La impresora láser de Tobias era desesperadamente lenta. Todas las historias de la farmacia contenían el nombre del paciente, la fecha de nacimiento, la dirección y la información relativa al seguro médico. Figuraba la historia completa de la medicación recetada al paciente.
Tardó una hora en imprimir la lista de los pacientes que usaban Lycoprime de la A a la H. Las edades oscilaban entre los cinco y los cincuenta años.
El doctor Tobias la ayudó a clasificar a los pacientes en dos columnas distintas: una para los pacientes de hasta quince años y otra para los mayores de dieciséis.
La mayor parte de las historias correspondían a pacientes jóvenes, niños o adolescentes varones que se habían quemado durante un incendio en su casa provocado por uno de sus progenitores, cuando éste se había quedado dormido con un cigarrillo encendido. Algunos se habían quemado accidentalmente con agua hirviendo en el fogón de la cocina. Un niño de diez años había decidido, por alguna funesta razón, encender unos petardos cerca de un bidón de gasolina en el garaje de sus padres. El incendio había sido tan grave que no podía respirar sin la ayuda de un pulmón artificial. Al final, el niño había muerto.

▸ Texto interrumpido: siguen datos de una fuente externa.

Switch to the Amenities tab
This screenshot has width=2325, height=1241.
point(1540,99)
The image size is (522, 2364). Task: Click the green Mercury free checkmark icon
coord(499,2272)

Luego estaban las otras historias, las de los padres que habían metido a sus bebés llorones o a sus niños traviesos en una bañera llena de agua hirviendo; padres que, en un arrebato de ira o de furia desencadenada por el alcohol, empujaban a su hijo a una chimenea o a una cocina de leña. Dios, allí había una historia de un padre que, para enseñarle a su hijo de once años una lección sobre los peligros del fuego, había encendido una cerilla y la había acercado a la mano de su hijo. La cerilla prendió fuego al pijama de poliéster del niño y la prenda se adhirió a su piel, provocándole quemaduras que le habían dejado cicatrices permanentes por todo el cuerpo.
Un paciente parecía prometedor: un varón blanco de veintinueve años llamado Frank Hayden. En 1996, a los diecisiete años, Hayden estaba robando la batería de un coche viejo cuando ésta estalló. El ácido de la batería le quemó la cara. En su historia médica constaban las docenas de operaciones quirúrgicas de reconstrucción a las que Hayden se había sometido durante los diez años anteriores.
Hayden también tenía antecedentes delictivos: había sido detenido en 2003 por intento de violación. Había cumplido dos años en Walpole. Tras su puesta en libertad, había vuelto a vivir con su madre en Dorchester.
Mientras Darby examinaba el historial de otro paciente, Coop la llamó. Se encontraba en la consulta del dermatólogo de Cambridge que era el tercer proveedor principal de Lycoprime.
– No hay nada sobre Sam Dingle, pero sí he encontrado a seis pacientes varones que usan Lycoprime -explicó-. El mayor tiene veintiocho años. Hace diez, el padre de ese chico había contraído una deuda inmensa y contrató unas pólizas de seguro para su familia. El muy imbécil prendió fuego a la casa; intentó que parecieran víctimas de un incendio provocado. La casa entera ardió en llamas y cuando llegaron los bomberos, sólo lograron salvar a ese chico. Sus padres y sus otros cuatro hermanos murieron. -Tras lanzar un suspiro, añadió-: Creo que necesito buscarme otra profesión.